The way to love someone
is to lightly run your finger over that person's soul
until you find a crack,
and then gently pour your love into that crack.
~Keith Miller

Sunday, March 21, 2010

Recent Quotes from Happiness Project page

"There is no duty we so much underrate as the duty of being happy." --R.L. Stevenson

"Only those who risk going too far can possibly find out how far one can go." - T.S. Eliot

"Happiness cannot be traveled to, owned, earned, worn or consumed. Happiness is the spiritual experience of living every minute with love, grace and gratitude." - Denis Waitley

"Be kinder than necessary, for everone you meet is fighting some kind of a battle ..." (unknown or James M Berrie)

"Try not. Do, or do not. There is no try," which is Yoda from "The Empire Strikes Back"

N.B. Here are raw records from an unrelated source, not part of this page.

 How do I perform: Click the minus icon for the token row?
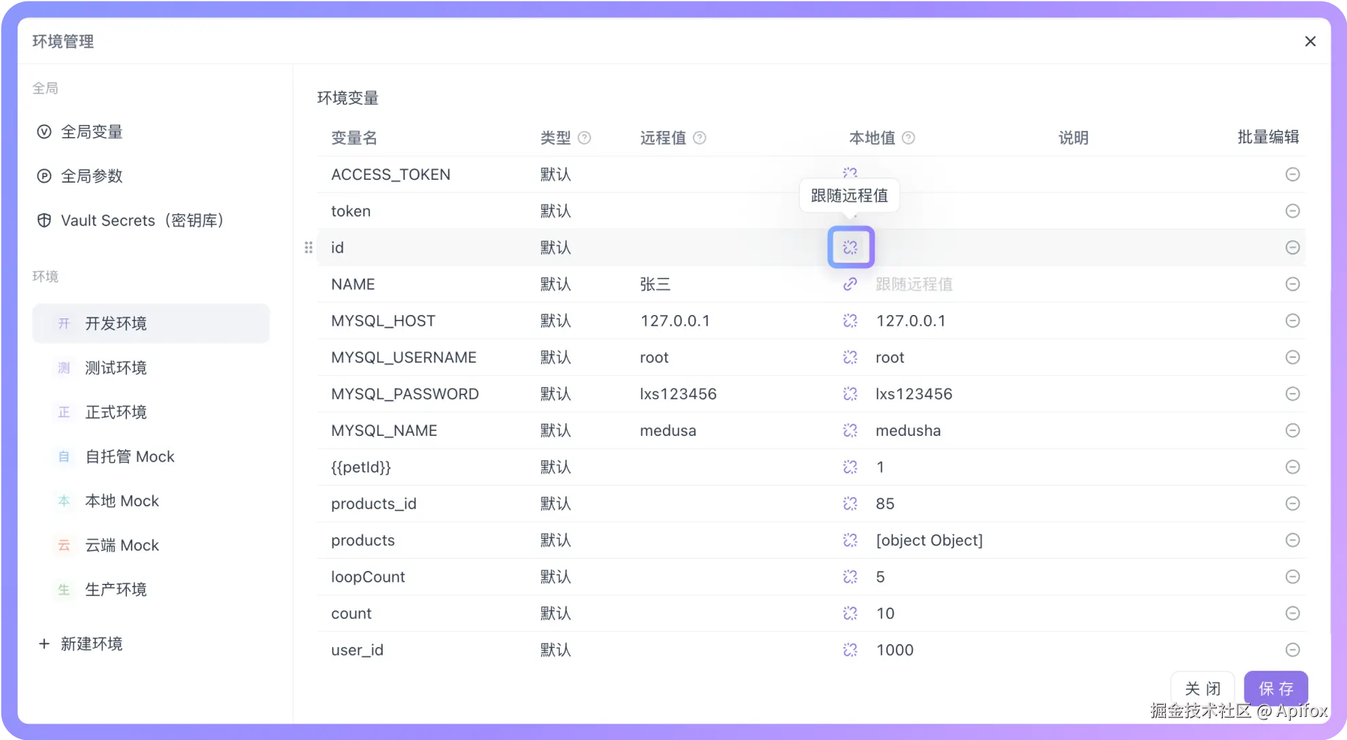1292,211
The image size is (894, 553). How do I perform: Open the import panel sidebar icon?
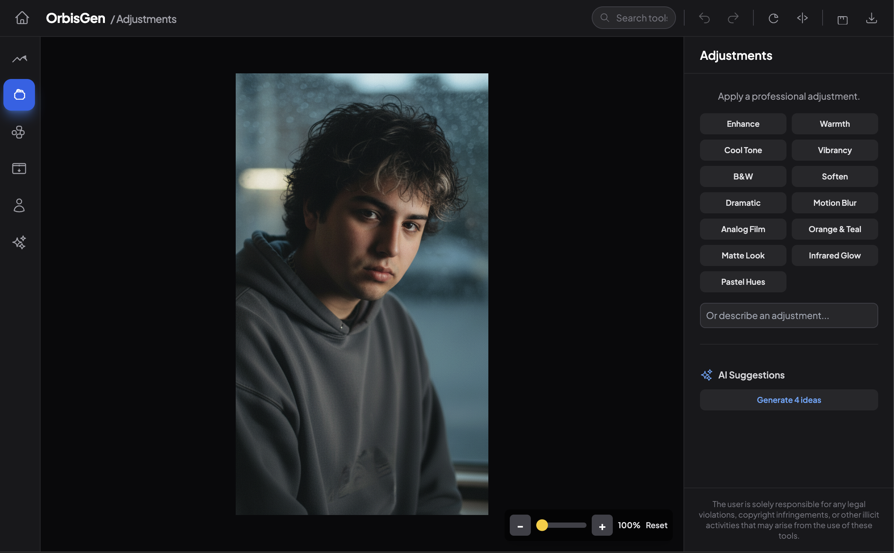coord(19,168)
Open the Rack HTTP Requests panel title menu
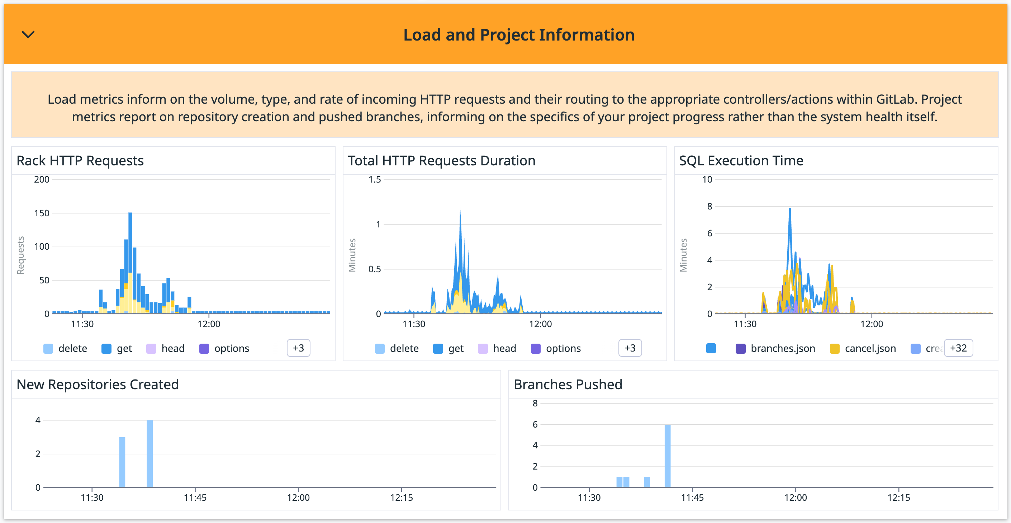 80,160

"Death isn't sad. The sad thing is: most people don't live at all" - Socrates in The Peaceful Warrior

"Do more than belong, participate. Do more than care, help. Do more than believe, practice. Do more than be fair, be kind. Do more than forgive, forget. Do more than dream, work. ~ W. A. Ward"

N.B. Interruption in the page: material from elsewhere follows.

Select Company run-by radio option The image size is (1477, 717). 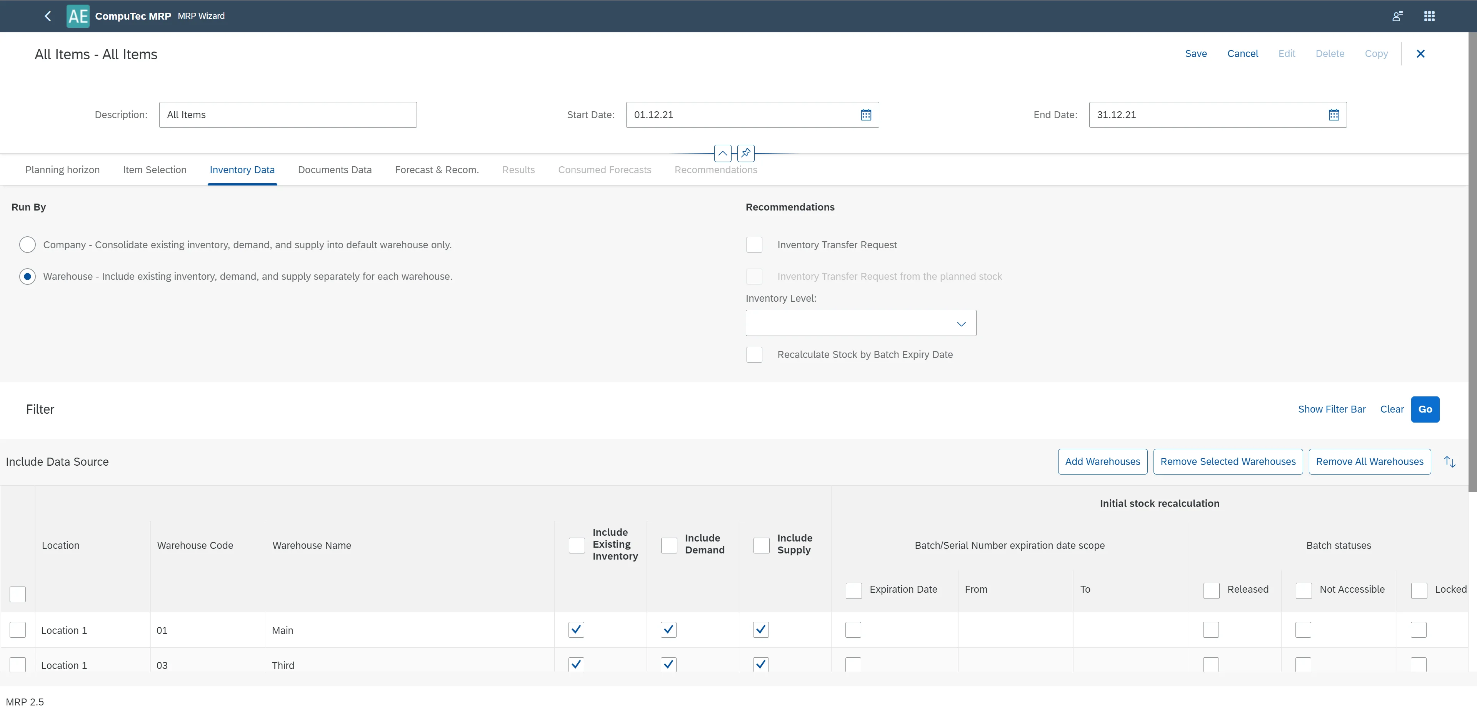pyautogui.click(x=28, y=245)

"Every saint has a past, and every sinner has a future." ~Oscar Wilde

To laugh often and much;
to win the respect of intelligent people and the affection of children;
to earn the appreciation of honest critics and endure the betrayal of false friends;
to appreciate beauty, to find the best in others;
to leave the world a bit better, whether by a healthy child, a garden, or a redeemed social condition;... See More
to know even one life has breathed easier because you have lived.
This is to have succeeded. ~ not cited

"The answers are never "out there". All the answers are "in there", inside you, waiting to be discovered"...and

"The world is awash in divisions rooted in human compulsion to believe our differences are more important than our humanity" - Pres. Bill Clinton
While my CFI was out this past week, I flew with the Chief some. Honestly, it made me feel a little nervous. But I liked it too. I've been pretty wrapped up on the task of flying and had negected the joy. It was good to just kinda enjoy.

I flew with my instructor on Friday. He said I am a lot closer than I think I am.

Monday, March 15, 2010

Note from what I'm reading right now

Falling Apart in One Piece ~ Stacy Morrison

"Anger hides everything you need to feel to get past the anger."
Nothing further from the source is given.